# [What to do]
In the entries below, change "heading" to "title" and write out every line again with nothing else altered. Leave the pictures out of your answer.

Text and item location entries
++++++++++
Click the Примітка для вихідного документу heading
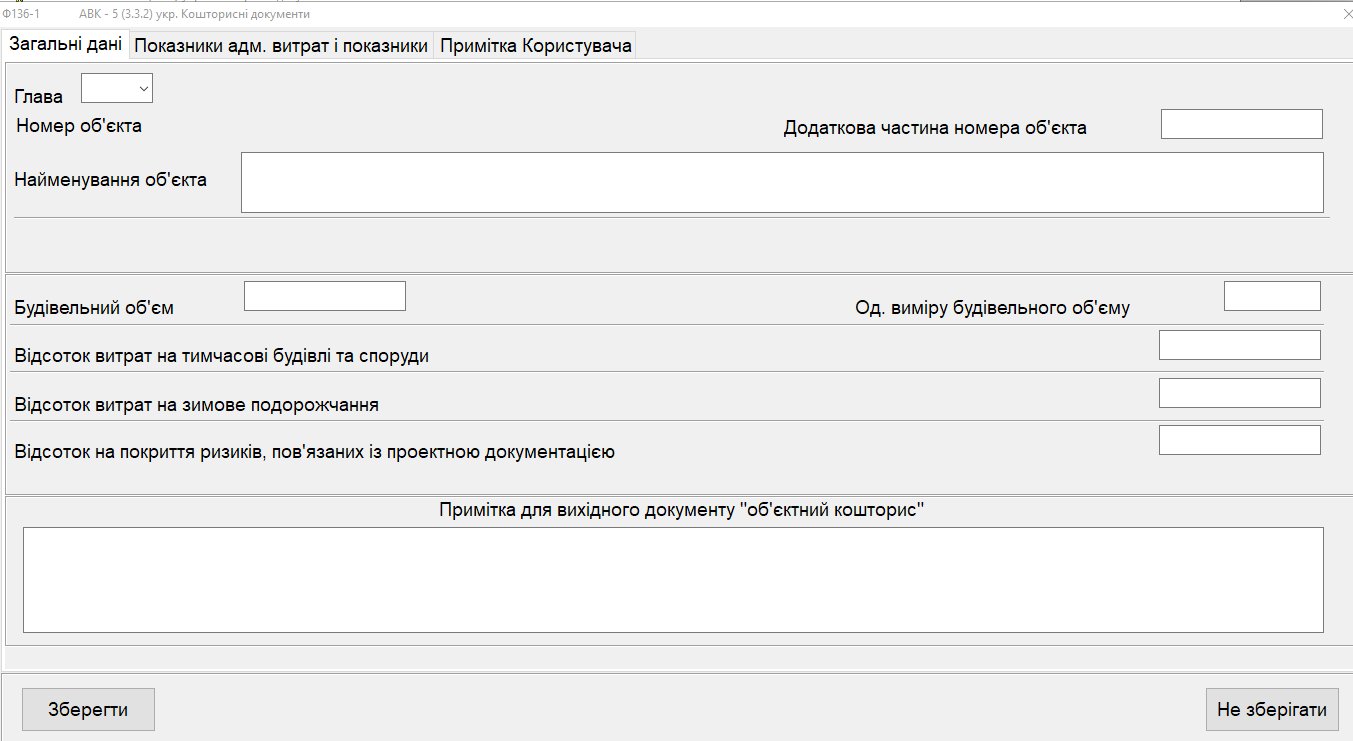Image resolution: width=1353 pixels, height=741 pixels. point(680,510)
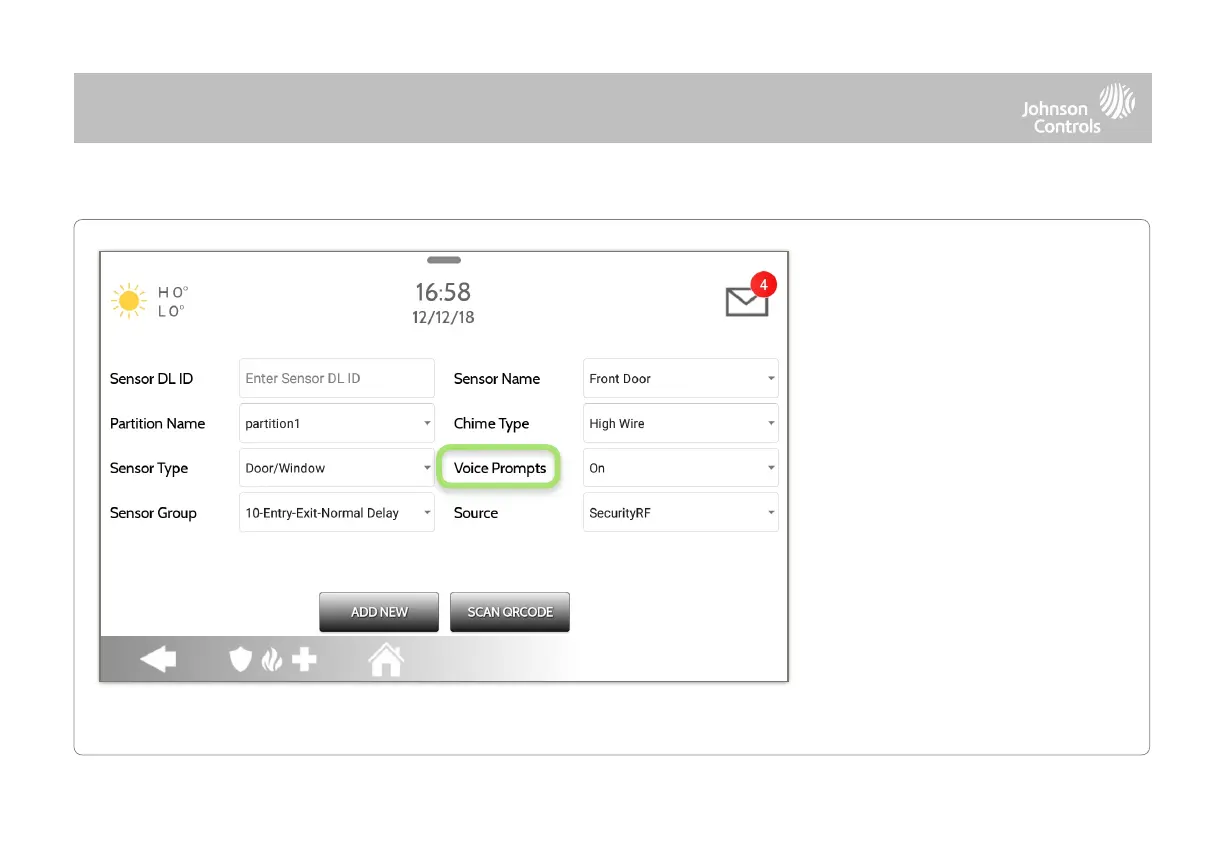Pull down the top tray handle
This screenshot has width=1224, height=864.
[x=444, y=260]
++++++++++
# [Exercise response]
Click the Примітка для вихідного документу title
Image resolution: width=1353 pixels, height=741 pixels. point(680,510)
Pull down the top tray handle
This screenshot has width=1224, height=864.
[x=444, y=260]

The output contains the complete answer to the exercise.